Rapidly expanding GAZİANTEP, with a population approaching a million and a half, is the wealthiest city in the region. A principal beneficiary of the GAP project, it derives its income largely from textile production and agriculture (and is especially famed for its pistachio nuts). Tourism is now a major industry as well, and many of the city’s beautiful, pale-stone historic buildings – especially its hans and mosques – have been restored and made accessible to visitors, with explanatory display boards in English. The Zeugma Mosaic Museum, whose collection rivals the best in the world, is simply stunning; it alone would make a trip here worthwhile. Unfortunately, its role as a major trade entrepôt and tourist destination has been hit since 2012 by the civil war in nearby Syria – Aleppo, Syria’s second city, is just 100km away. Cross-border trade has dried up, and visitors put off by a bomb that killed nine civilians in August 2012.

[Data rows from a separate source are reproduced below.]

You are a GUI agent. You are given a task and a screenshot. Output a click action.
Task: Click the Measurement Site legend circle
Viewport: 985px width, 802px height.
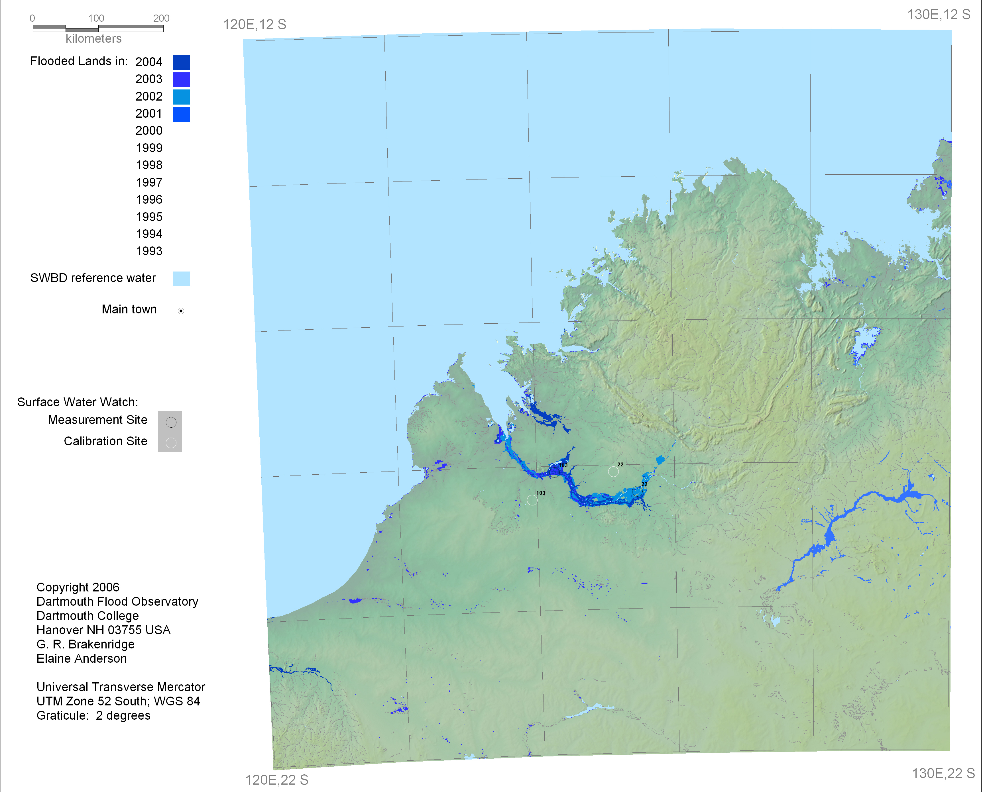[x=171, y=422]
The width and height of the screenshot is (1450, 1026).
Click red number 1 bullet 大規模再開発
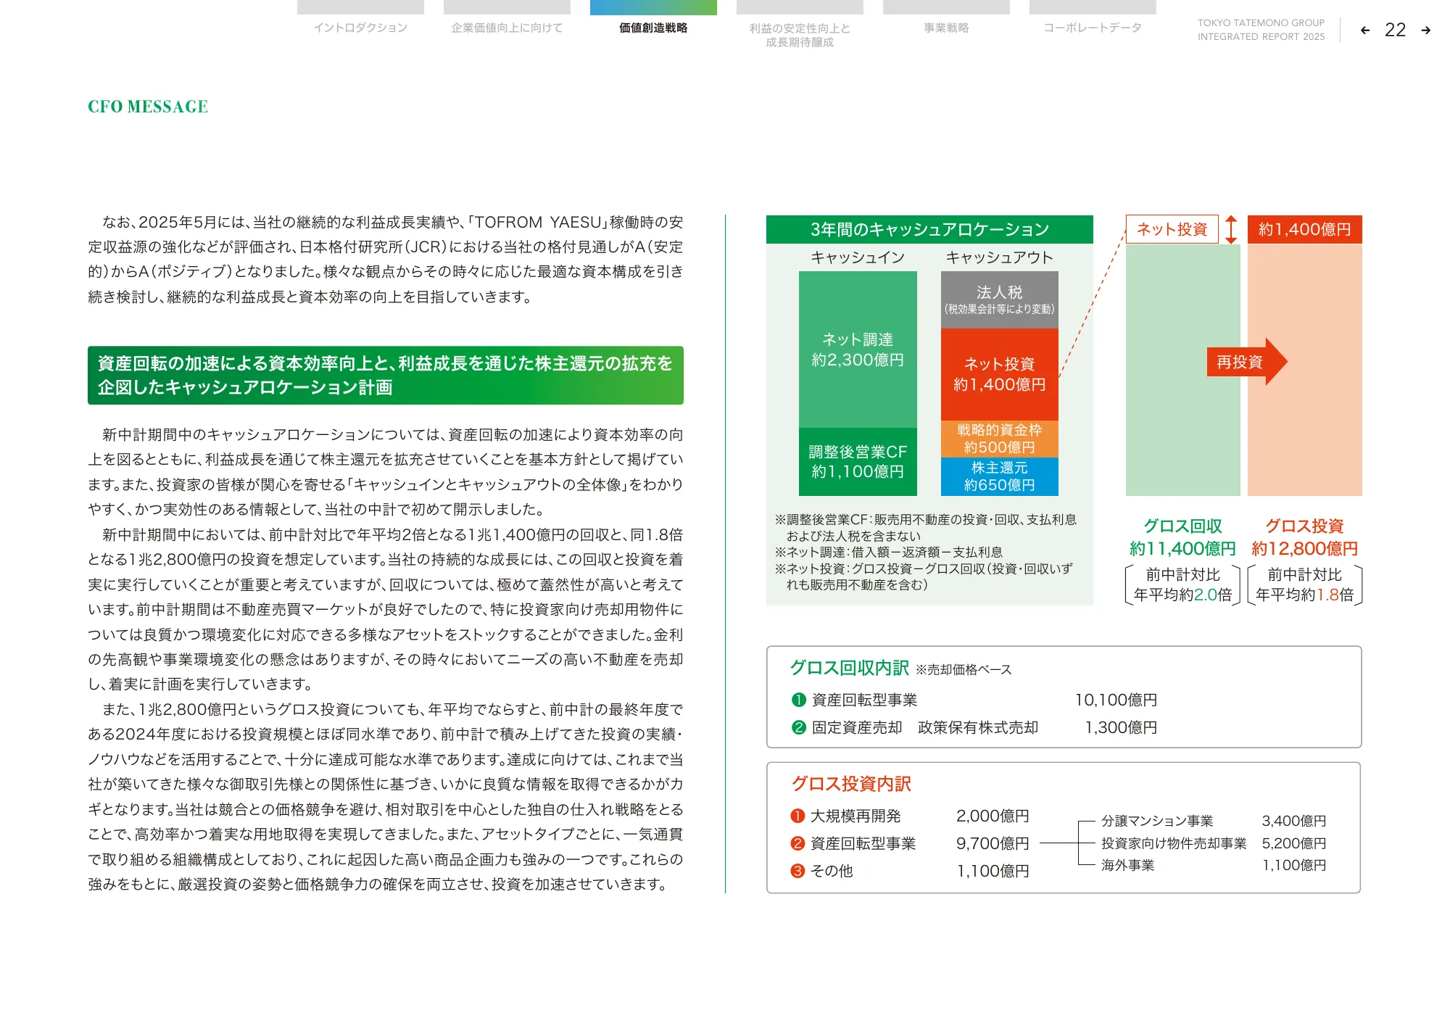coord(798,816)
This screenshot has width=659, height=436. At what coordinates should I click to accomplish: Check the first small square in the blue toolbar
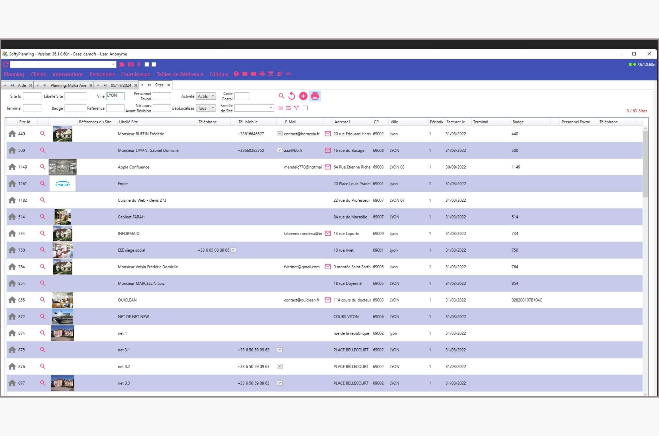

Gaziantep has been successively occupied by the Hittites, Assyrians, Persians, Hellenistic Greeks, Romans, Selçuks, Crusaders, Byzantines and Arabs. Locals still call it “Antep”, a corruption of the Arab ayn teb (“good spring”); the prefix “Gazi” (“warrior for Islam”) was added to honour the Turkish Nationalist forces who withstood a ten-month siege by the French in 1920. For centuries Gaziantep held a mixed Muslim and Christian Armenian population. The Armenians were expelled during the vicissitudes of World War 1, but their attractive old quarter remains on a hill above the prominent Atatürk statue in front of the Adliye (court) building. The traditional Muslim bazaar quarter, centred on the castle, lies a short walk northeast of the Atatürk statue.